By Michael Church
Sunday, April 24, was Easter Day, but for Armenians it is also Genocide Remembrance Day. This is when Armenians all over the world will gather to commemorate the anniversary of the 1915 Genocide in which 1.5 million Armenians in Turkey were either slaughtered, or died on forced marches into exile. For Armenians, music is memory. And whenever they gather to honour their dead, the songs they sing are by the composer who speaks for the soul of their nation, Komitas Vardapet. He himself was a victim of the 1915 persecution and though he survived physically, he was driven into madness by it. Outside Armenia he, too, has been swept under the carpet of history.
Komitas’s output was modest: 80 choral works and songs, arrangements of the Armenian mass, and some dances for piano. But as his better- known compatriot, Aram Khachaturian, acknowledged, he single-handedly laid the foundations for Armenia’s classical tradition. And as a collector and arranger of folksongs, he did for Armenia what Bartók did for Hungary, turning simple material into bewitchingly sophisticated polyphony. After a Komitas concert in Paris, Claude Debussy declared that on the basis of a single song, he deserved to be recognized as a great composer. Yet many classical musicians barely recognize his name.
I first became aware of Komitas’s existence when recording the Armenian Chamber Choir in Yerevan in 2001. I was intrigued by the songs’ vibrant strangeness: folk melodies so deftly arranged that the raw beauty of the originals glowed the more brightly.
Soghomon Soghomonyan – his original name – was born in 1869 to Armenian parents in Turkey, where the Christian minority endured routine discrimination. His parents (who both died when he was young) were noted singers: he inherited their gift and was talent-spotted at 12 by an Armenian bishop and enrolled at the Echmiadzin seminary near Yerevan. There, he was the class comedian who could mimic the songs he found in villages on the slopes of Mount Ararat: even in his teens he was a pioneer ethnomusicologist. Using the notation he had learned in the Armenian liturgy, he wrote down what he heard, devised three-part arrangements and formed a student choir to sing them.

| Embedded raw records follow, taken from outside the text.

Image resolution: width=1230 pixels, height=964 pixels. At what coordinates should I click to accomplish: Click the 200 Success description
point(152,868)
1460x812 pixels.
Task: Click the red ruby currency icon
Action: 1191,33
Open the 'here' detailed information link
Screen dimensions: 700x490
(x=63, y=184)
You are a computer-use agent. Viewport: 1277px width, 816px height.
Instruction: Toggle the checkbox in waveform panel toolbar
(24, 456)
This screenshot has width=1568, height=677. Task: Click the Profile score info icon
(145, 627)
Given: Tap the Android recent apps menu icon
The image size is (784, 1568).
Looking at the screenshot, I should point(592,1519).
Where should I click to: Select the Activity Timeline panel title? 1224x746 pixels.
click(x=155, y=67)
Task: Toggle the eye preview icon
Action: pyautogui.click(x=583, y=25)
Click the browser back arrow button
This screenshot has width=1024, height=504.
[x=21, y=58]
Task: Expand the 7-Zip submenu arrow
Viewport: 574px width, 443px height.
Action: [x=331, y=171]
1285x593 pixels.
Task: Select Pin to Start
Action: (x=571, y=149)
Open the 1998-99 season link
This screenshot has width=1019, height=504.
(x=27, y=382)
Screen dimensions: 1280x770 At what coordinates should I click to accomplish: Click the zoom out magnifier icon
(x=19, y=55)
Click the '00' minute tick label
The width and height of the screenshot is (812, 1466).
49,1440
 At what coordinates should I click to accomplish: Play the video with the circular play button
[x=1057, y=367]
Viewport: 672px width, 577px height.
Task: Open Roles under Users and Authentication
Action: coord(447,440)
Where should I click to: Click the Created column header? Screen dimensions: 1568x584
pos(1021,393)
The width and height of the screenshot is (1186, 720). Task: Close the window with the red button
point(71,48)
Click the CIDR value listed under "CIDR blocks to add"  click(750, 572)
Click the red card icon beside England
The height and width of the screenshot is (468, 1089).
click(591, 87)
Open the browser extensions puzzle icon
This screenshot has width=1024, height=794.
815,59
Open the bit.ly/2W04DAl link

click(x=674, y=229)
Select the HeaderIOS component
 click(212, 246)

Soghomonyan’s appetite for songs was voracious — one day, he noted with pride, he collected 34. His account of the ploughing song he found in the Armenian village of Lori reflects a remarkable ear: in his transcription, music, movement and complex social relationships are seamlessly interwoven. In another village, he observed a girl singing to her dead mother: her plangently disordered song, he wrote, “expresses the sadness of her lot and her inner world. If other orphans had heard it, they would have joined in. But after a while, that song would be forgotten. Because for the peasant, creating a song is as ordinary and natural as casual conversation is for the rest of us.” As an encapsulation of the essence of folk music, this could still not be bettered.